Paolo Tessari
University of Padova, Italy
Title: Essential amino acids: master players in both nutrition and in the environmental footprint of food production?
Biography
Biography: Paolo Tessari
Abstract
The choice between vegetarian and animal diets is assumed to have a relevant environmental footprint, since that for crops production is usually considered several-fold lower than that for production of animal foods. However, an often neglected issue in these estimates is the nutritional value of the foods. Previous comparisons between vegetal and animal-based diets had been based on either food raw weight or caloric content, not in respect to human requirements.

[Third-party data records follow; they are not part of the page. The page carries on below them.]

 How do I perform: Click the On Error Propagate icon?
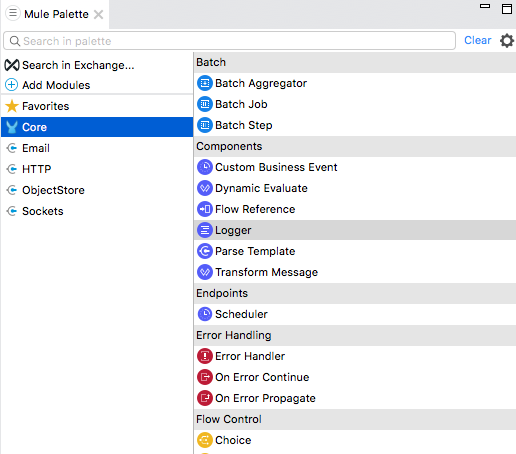pos(205,398)
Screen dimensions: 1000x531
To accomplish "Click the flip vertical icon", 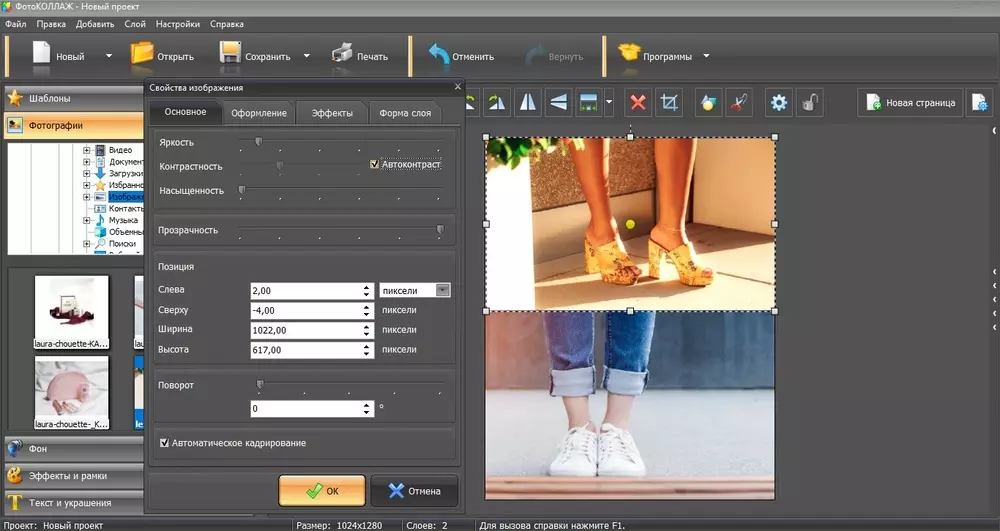I will point(558,102).
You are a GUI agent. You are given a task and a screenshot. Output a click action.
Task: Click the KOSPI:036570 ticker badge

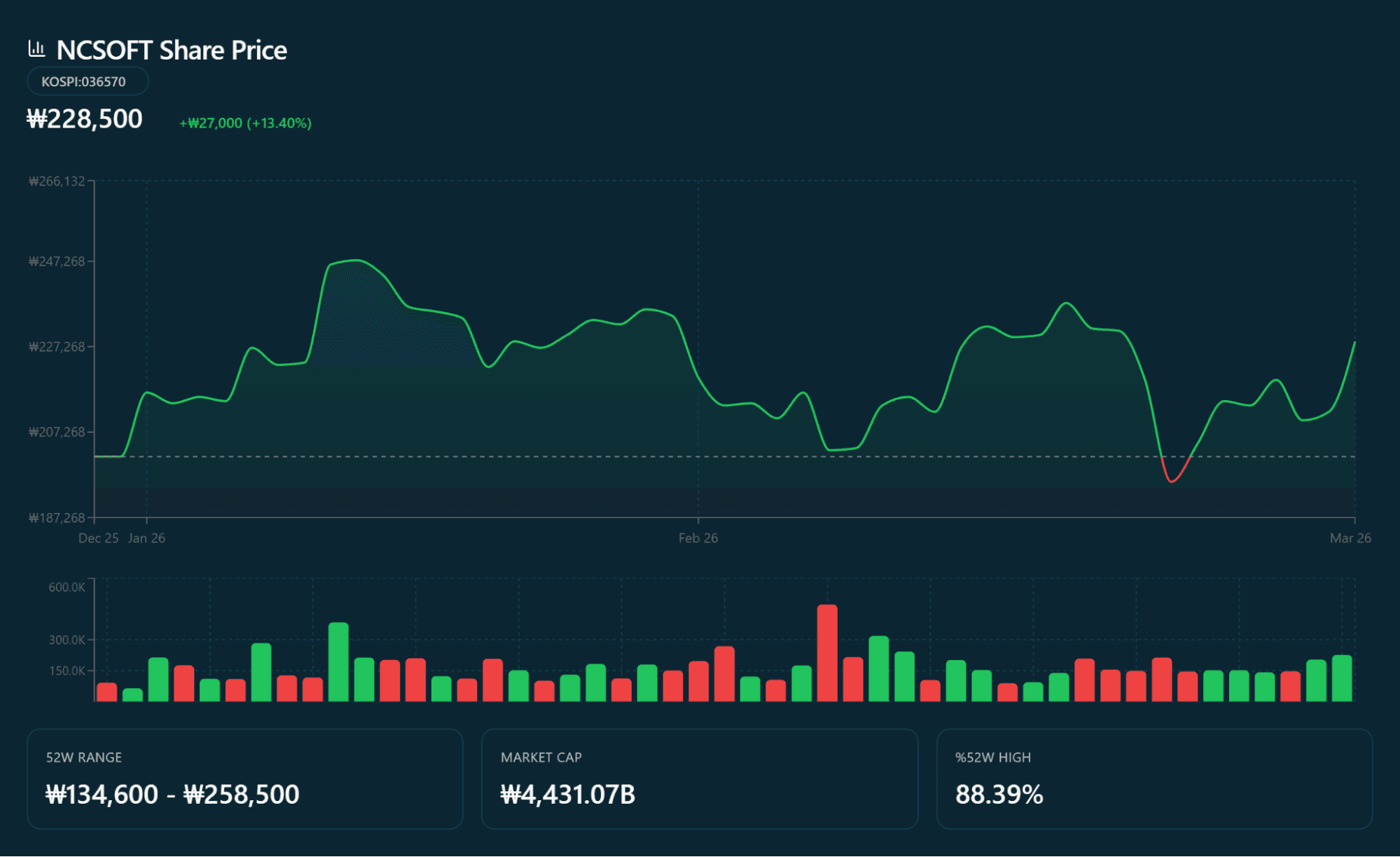[x=87, y=81]
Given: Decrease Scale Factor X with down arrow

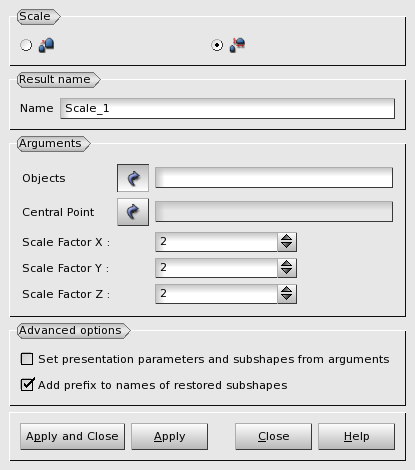Looking at the screenshot, I should click(287, 246).
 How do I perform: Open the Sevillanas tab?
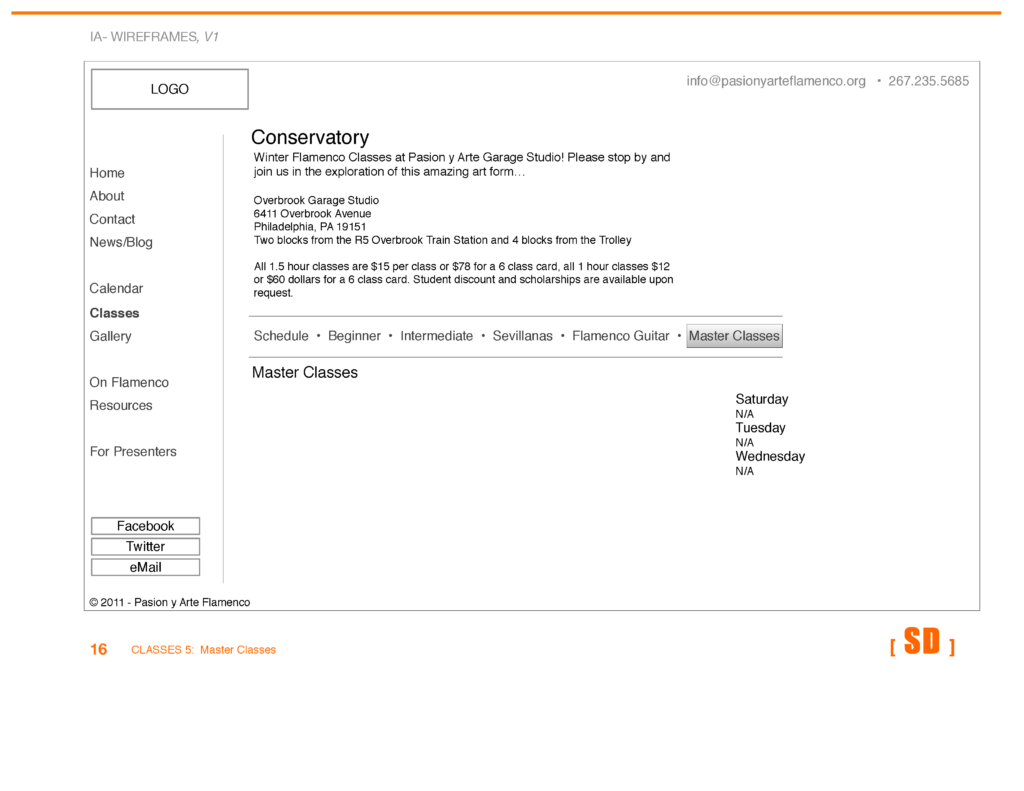click(522, 336)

In this perspective, the content of essential amino acids (EAAs) is a key parameter in food quality assessment. Here we have re-evaluated the environmental footprint (expressed as land usage for production), of sample foods from either animal or vegetal sources, on the basis of their EAAs content vs. requirement for humans. Egg, milk, lean beef and pork meat, chicken, fish (seabass), soybeans, peas, wheat flour, quinoa and beans, were selected. Production of high-quality animal proteins, in amounts sufficient to match the requirement of the limiting EAA, require less, equal or only slightly more land, than that necessary to produce vegetal proteins, with the exception of soybeans, that still require the lowest land surface. This new analysis downsizes the common concept of a large advantage, in respect to environmental footprint, of crops vs. animal foods production, when human requirements of EAAs are taken as reference.